Convert the timestamp to seconds (from Epoch) and use UNIX sort, using email and this new field (that is: sort -k2 -k4 -n -t, < converted_input_file > output_file)
Initialize 3 variable, EMAIL, PREV_TIME and COUNT
Interate over each line, if new email is encountered, add "1,0 day". Update PREV_TIME=timestamp, COUNT=1, EMAIL=new_email
Next line: 3 possible scenario
- a) if same email, different timestamp: calculate days, increment COUNT=1, update PREV_TIME, add "Count, Difference_in_days"
- b) If same email, same timestamp: increment COUNT, add "COUNT, 0 day"
- c) If new email, start from 3.

添加一个新字段TIMESTAMP并在打印输出时将其删除。

Alternative to 1. is to add a new field TIMESTAMP and remove it upon printing out the line.
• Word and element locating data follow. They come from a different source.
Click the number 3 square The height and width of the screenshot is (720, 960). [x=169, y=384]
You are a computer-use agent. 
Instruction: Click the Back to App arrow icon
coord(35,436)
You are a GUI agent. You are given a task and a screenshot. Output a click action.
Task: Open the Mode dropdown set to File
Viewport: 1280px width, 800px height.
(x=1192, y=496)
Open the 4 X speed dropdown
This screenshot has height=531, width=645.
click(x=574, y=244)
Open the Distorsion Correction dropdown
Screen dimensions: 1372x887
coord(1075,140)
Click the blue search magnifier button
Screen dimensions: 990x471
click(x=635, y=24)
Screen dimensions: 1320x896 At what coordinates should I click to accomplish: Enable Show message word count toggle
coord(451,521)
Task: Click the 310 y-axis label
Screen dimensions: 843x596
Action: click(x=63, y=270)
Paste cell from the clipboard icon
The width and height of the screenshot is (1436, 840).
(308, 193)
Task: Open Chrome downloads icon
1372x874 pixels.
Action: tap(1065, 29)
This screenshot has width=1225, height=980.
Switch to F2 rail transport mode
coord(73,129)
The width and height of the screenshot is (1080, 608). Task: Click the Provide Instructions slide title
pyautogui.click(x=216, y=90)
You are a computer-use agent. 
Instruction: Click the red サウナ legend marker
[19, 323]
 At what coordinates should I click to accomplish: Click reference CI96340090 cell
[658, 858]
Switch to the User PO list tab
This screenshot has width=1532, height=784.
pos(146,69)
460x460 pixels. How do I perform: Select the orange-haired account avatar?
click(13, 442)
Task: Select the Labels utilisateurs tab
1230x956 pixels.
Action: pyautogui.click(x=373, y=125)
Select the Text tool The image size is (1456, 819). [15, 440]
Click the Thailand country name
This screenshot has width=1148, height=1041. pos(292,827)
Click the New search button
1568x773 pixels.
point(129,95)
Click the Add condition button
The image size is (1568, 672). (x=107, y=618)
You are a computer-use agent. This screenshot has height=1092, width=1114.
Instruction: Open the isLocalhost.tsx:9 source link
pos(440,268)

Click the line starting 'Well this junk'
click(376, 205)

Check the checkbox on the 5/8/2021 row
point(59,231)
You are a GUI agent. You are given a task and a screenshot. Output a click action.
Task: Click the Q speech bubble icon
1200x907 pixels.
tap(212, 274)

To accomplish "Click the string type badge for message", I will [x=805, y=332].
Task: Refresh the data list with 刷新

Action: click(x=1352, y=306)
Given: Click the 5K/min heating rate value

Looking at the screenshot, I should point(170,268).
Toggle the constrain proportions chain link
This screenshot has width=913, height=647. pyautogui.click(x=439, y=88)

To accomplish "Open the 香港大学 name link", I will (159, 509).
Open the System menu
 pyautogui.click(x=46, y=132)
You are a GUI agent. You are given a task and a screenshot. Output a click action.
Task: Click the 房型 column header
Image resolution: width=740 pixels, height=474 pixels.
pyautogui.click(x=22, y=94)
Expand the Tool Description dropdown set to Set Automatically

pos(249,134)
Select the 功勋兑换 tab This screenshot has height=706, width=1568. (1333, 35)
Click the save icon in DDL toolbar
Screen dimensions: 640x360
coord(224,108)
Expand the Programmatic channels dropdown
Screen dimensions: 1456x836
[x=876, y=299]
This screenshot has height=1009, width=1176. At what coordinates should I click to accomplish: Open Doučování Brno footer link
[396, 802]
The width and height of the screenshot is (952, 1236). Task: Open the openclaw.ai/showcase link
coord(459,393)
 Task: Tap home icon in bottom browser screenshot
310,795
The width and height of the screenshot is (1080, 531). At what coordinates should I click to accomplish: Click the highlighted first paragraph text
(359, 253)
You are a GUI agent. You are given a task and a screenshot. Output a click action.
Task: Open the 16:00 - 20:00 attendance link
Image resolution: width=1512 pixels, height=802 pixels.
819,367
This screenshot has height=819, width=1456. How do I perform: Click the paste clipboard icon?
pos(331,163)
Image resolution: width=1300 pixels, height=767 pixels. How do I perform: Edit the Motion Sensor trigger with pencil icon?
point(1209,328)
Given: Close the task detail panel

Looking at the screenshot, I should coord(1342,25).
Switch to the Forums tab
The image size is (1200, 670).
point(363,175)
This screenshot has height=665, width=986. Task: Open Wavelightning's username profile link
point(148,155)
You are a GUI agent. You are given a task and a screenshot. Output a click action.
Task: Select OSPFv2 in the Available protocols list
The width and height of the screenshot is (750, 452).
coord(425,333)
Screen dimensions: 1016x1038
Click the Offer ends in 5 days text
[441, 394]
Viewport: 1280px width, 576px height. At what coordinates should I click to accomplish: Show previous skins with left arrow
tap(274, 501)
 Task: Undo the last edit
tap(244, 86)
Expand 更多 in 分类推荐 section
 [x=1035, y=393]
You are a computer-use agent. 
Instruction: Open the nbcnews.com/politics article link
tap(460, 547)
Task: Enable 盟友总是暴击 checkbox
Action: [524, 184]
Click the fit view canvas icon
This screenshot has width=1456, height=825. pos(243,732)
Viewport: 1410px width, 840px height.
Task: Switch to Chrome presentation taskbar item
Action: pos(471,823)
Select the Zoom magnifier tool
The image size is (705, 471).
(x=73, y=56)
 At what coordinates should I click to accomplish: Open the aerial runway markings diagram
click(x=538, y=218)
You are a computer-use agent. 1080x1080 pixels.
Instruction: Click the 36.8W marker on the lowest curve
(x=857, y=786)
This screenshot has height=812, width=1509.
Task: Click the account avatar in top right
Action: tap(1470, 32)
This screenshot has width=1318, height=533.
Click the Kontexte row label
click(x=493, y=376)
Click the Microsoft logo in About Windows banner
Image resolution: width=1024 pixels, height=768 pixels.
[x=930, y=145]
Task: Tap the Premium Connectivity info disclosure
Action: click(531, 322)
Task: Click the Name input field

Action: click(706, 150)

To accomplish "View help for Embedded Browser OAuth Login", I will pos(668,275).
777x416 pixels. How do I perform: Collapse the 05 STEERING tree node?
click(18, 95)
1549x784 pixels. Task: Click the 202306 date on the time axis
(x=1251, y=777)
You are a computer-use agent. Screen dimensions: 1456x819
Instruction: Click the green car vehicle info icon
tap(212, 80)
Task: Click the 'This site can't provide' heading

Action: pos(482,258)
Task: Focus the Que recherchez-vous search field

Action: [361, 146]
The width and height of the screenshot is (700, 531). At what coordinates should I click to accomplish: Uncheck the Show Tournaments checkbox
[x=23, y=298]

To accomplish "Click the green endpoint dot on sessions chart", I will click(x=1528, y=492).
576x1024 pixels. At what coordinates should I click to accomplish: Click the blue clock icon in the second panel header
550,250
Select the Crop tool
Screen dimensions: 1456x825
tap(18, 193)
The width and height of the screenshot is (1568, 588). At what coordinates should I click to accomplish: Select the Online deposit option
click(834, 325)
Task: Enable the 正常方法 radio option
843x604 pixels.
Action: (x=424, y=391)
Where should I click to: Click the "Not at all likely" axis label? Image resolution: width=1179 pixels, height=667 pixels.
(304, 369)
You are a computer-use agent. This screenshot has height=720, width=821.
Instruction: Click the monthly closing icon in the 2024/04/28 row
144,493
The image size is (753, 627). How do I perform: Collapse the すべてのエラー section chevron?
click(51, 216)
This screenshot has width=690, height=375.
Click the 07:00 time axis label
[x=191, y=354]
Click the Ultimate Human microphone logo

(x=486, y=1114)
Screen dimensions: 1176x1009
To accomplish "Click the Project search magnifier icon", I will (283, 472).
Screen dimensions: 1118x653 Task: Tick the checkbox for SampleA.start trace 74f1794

注意：如果1.5GB太大，无法排序，电子邮件作为分割点。您可以在不同的机器上并行运行这些块

Note: If 1.5GB is too huge to sort at a go, split it into smaller chuck, using email as the split point. You can run these chunks in parallel on different machine

/usr/bin/gawk -F'","' ' { 
    split("JAN FEB MAR APR MAY JUN JUL AUG SEP OCT NOV DEC", month, " "); 
    for (i=1; i<=12; i++) mdigit[month[i]]=i; 
    print $0 "," mktime(substr($4,6,4) " " mdigit[substr($4,3,3)] " " substr($4,1,2) " 00 00 00"
)}' < input.txt |  /usr/bin/sort -k2 -k7 -n -t, > output_file.txt

output_file.txt：

output_file.txt:

DF，00000000@11111.COM，FLTINT1000130394756，26JUL2010，B2C，6799.2，1280102400
DF，0001HARISH @ COM，NF252022031180，09DEC2010，B2C，3439，1291852800
DF，0001HARISH@GMAIL.COM，NF251742087846，12DEC2010，B2C ，1292112000
DF，0001HARISH@GMAIL.COM，NF251352240086，22DEC2010，B2C，4006，1292976000

...

"DF","00000000@11111.COM","FLTINT1000130394756","26JUL2010","B2C","6799.2",1280102400 "DF","0001HARISH@GMAIL.COM","NF252022031180","09DEC2010","B2C","3439",1291852800 "DF","0001HARISH@GMAIL.COM","NF251742087846","12DEC2010","B2C","1000",1292112000 "DF","0001HARISH@GMAIL.COM","NF251352240086","22DEC2010","B2C","4006",1292976000
...

将输出传递给Perl，Python或AWK脚本，以处理步骤2至4.。

You pipe the output to Perl, Python or AWK script to process step 2. through 4.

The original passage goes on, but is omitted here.